As part of the Affordable Care Act, Congress created the Center for Medicare and Medicaid Innovation. The idea was to establish a start-up within CMS to advance creative ideas about how to reduce health-care spending.
The Innovation Center was given an astonishing amount of power. The agency has a free hand to waive any and all parts of the Medicare statute in order to “test innovative payment and service delivery models.” At the same time, the ACA totally bars judicial review of the selection of models or their scope.
Startlingly, the Secretary of HHS is authorized to expand the implementation of any successful model, “including implementation on a nationwide basis,” so long as the model is shown to save money without sacrificing quality.

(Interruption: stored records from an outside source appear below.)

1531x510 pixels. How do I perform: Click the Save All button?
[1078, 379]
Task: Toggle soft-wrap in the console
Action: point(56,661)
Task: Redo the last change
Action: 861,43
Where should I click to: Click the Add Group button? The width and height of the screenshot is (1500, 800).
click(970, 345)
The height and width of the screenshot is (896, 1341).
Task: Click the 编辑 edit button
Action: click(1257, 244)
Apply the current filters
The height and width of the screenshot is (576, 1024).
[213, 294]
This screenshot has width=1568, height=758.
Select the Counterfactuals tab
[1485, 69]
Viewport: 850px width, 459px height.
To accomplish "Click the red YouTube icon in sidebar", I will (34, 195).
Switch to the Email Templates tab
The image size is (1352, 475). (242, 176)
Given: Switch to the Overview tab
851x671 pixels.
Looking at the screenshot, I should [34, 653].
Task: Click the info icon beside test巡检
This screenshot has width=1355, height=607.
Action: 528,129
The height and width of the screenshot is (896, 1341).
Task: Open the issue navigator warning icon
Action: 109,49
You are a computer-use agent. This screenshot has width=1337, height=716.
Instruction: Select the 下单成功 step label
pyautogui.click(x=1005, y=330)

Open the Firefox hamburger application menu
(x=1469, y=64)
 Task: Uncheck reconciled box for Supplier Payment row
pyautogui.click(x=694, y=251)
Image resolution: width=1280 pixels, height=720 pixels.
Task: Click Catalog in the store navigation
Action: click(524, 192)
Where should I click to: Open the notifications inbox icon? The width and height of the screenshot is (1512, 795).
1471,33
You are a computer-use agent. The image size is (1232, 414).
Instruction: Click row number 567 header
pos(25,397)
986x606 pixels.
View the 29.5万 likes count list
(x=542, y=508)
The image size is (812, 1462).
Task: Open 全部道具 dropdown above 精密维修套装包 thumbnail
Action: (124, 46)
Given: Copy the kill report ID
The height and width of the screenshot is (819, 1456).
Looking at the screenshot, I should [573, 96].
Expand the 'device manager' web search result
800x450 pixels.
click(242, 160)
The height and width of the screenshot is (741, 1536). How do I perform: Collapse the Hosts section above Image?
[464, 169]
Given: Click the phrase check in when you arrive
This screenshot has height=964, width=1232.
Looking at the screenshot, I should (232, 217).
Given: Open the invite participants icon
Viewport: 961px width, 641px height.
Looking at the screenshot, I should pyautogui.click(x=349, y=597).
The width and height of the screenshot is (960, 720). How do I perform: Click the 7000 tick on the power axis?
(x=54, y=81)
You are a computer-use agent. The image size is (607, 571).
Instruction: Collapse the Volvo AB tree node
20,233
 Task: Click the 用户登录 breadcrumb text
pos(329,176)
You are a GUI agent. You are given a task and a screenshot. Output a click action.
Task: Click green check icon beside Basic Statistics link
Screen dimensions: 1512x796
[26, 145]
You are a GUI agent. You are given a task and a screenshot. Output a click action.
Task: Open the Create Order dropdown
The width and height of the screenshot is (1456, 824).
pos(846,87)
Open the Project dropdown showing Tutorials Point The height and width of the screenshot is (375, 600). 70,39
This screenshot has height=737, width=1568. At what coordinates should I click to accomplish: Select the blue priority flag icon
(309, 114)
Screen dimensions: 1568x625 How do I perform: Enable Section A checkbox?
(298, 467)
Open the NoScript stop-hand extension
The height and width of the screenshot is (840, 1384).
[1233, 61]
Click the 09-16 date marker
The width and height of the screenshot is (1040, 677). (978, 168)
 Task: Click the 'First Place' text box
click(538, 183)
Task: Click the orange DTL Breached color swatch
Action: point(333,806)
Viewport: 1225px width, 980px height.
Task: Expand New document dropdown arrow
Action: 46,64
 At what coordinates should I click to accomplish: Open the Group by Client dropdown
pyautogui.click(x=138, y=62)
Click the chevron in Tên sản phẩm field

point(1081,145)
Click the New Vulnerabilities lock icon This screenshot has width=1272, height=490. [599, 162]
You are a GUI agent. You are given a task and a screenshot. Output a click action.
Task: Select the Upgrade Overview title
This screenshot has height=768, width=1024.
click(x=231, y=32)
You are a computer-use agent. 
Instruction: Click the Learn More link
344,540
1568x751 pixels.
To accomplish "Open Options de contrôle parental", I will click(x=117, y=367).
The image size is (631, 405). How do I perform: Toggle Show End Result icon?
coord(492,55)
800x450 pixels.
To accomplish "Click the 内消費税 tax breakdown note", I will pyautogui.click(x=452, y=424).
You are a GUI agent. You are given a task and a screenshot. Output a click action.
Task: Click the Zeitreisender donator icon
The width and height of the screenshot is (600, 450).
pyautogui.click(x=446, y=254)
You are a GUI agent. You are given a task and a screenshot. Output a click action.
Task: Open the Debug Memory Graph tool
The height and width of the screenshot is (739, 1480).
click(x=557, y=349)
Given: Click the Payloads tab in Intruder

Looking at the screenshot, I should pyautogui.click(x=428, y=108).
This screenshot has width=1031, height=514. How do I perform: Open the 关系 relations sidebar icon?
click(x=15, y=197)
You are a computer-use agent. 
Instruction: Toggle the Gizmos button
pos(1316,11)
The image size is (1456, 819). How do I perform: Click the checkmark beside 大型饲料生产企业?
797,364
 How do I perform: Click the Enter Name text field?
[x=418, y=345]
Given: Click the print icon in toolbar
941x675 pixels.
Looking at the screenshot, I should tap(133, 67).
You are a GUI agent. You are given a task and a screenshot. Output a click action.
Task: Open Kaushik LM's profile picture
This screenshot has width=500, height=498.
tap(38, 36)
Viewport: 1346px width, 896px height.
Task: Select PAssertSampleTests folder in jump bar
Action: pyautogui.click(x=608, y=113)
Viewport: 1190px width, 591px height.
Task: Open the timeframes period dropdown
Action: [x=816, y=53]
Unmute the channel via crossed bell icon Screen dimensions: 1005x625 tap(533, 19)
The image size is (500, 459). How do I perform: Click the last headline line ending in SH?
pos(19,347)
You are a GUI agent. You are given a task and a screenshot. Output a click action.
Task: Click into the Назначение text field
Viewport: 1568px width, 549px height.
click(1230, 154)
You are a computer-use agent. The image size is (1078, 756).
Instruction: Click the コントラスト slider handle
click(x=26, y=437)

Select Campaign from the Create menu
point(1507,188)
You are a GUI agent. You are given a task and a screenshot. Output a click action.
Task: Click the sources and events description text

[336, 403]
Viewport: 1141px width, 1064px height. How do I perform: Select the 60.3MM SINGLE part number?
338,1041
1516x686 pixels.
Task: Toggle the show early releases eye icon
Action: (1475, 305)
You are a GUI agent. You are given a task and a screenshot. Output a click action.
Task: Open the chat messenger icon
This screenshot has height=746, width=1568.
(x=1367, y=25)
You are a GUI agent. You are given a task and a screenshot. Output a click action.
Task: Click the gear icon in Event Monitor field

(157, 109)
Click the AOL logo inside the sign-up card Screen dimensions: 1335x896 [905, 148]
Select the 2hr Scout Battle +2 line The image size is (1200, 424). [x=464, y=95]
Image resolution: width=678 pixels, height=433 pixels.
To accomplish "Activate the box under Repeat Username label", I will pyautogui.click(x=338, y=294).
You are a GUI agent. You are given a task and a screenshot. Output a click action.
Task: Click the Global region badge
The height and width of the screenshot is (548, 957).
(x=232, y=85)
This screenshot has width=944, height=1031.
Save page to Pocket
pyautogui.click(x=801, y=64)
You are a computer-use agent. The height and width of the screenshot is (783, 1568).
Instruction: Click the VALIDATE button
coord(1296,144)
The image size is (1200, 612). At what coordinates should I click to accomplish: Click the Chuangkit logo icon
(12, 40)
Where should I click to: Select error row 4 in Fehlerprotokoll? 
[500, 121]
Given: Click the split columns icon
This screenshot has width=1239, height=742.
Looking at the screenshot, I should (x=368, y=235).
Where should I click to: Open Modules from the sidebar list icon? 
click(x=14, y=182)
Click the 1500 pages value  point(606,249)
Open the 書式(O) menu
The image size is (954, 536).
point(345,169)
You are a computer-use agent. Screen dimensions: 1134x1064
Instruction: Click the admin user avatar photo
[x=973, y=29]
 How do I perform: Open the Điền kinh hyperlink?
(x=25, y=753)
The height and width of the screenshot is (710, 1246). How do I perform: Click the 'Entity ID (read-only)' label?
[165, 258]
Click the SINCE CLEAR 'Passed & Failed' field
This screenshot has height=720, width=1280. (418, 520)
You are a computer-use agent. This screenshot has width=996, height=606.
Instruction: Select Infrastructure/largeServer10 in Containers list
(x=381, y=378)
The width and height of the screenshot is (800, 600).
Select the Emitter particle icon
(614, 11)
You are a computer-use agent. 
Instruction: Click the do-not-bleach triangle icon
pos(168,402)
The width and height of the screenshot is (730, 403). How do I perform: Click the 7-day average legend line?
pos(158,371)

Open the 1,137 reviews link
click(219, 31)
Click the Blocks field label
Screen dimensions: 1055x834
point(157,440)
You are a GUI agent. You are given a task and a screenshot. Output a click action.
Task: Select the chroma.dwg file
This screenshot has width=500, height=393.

As I explained back in 2013:
On its face, the delegation is jaw dropping: in taking a successful model and applying it nationwide, the Secretary could essentially reconstitute the Medicare program without regard to preexisting Medicare rules and without congressional involvement [or judicial review]. Yet … the Innovation Center’s sweeping authority has passed almost unnoticed.
Until, perhaps, now.
In May, President Trump signed an executive order telling pharmaceutical companies stop charging more for drugs sold in the United States than they charge for drugs sold in Europe and other developed countries. “As the largest purchaser of pharmaceuticals, Americans should get the best deal.”
The companies haven’t fallen into line, though a couple, including Pfizer and AstraZeneca, have announced showy deals with the administration. (Those deals will provide only modest relief to American patients and taxpayers.) A few weeks ago, the Trump administration sent a proposed rule to OIRA that would force the drug companies to cut their prices. As expected, the rule looks like it will leverage the powers of the Innovation Center.
Would an attempt to adopt most-favored-nation pricing for drugs purchased by Medicare pass legal muster? Ben Ippolito, Craig Garthwaite, and I consider that question in a new piece at JAMA Health Forum:
In the inevitable litigation, courts will need to decide what qualifies as a test and thus will determine not only the fate of the [most-favored-nation] policy but also whether future administrations have the power to implement sweeping health reform via executive action. In making that determination, courts are unlikely to insist on the exacting standards of medical or economics journals, with double-blinded control groups or unimpeachable identification strategies. Still, they will require the Trump administration to show that the model is designed to evaluate the effects of an intervention. That is what it means to be a test.
This need for a model to be a genuine test likely rules out a model that applies nationwide to all or even a subset of drugs that Medicare purchases. Courts are unlikely to be moved by the claim that a nationwide payment model is comparing Medicare spending before the rule and Medicare spending after. That is not really a test; it is a programmatic change. Congress did give HHS authority to expand a model on a nationwide basis but only if the model is shown to reduce spending without compromising quality (or to improve quality without increasing spending). If [the Innovation Center] already had the authority to adopt a nationwide model, Congress would have had no need to adopt strict conditions on a model’s nationwide expansion.
Moreover, a nationwide model may not benefit from protections afforded to other [Innovation Center] models. … Federal courts have embraced a “strong presumption that Congress intends judicial review of administrative action” and routinely draw on that presumption to narrowly read laws that attempt to limit judicial review. A plaintiff might argue, for example, that it is not challenging the selection of a model or its scope. Rather, it is challenging whether the [most-favored nation] rule is a model at all. If it is not, the bar on judicial review may not apply, allowing courts to weigh in on the case. Indeed, the courts may be tempted to stretch a point to prevent the Trump administration from wildly exceeding its powers.
Apart from fights over the word “test” and the preclusion of judicial review, the concerns about the nondelegation doctrine that I flagged in 2013 are up for grabs—more so today, in fact, than they were back then. At a minimum, those concerns cut in favor of the application of the major questions doctrine to restrict the adoption of nationwide payments models. At a maximum, the case could put the constitutionality of the original delegation into play.
We’ll have a while to wait. Even if the proposed rule drops within the next few weeks, working through notice and comment will take many months (at least). I will be very curious to see whether the Trump administration chooses to go big and dare the federal courts to push back.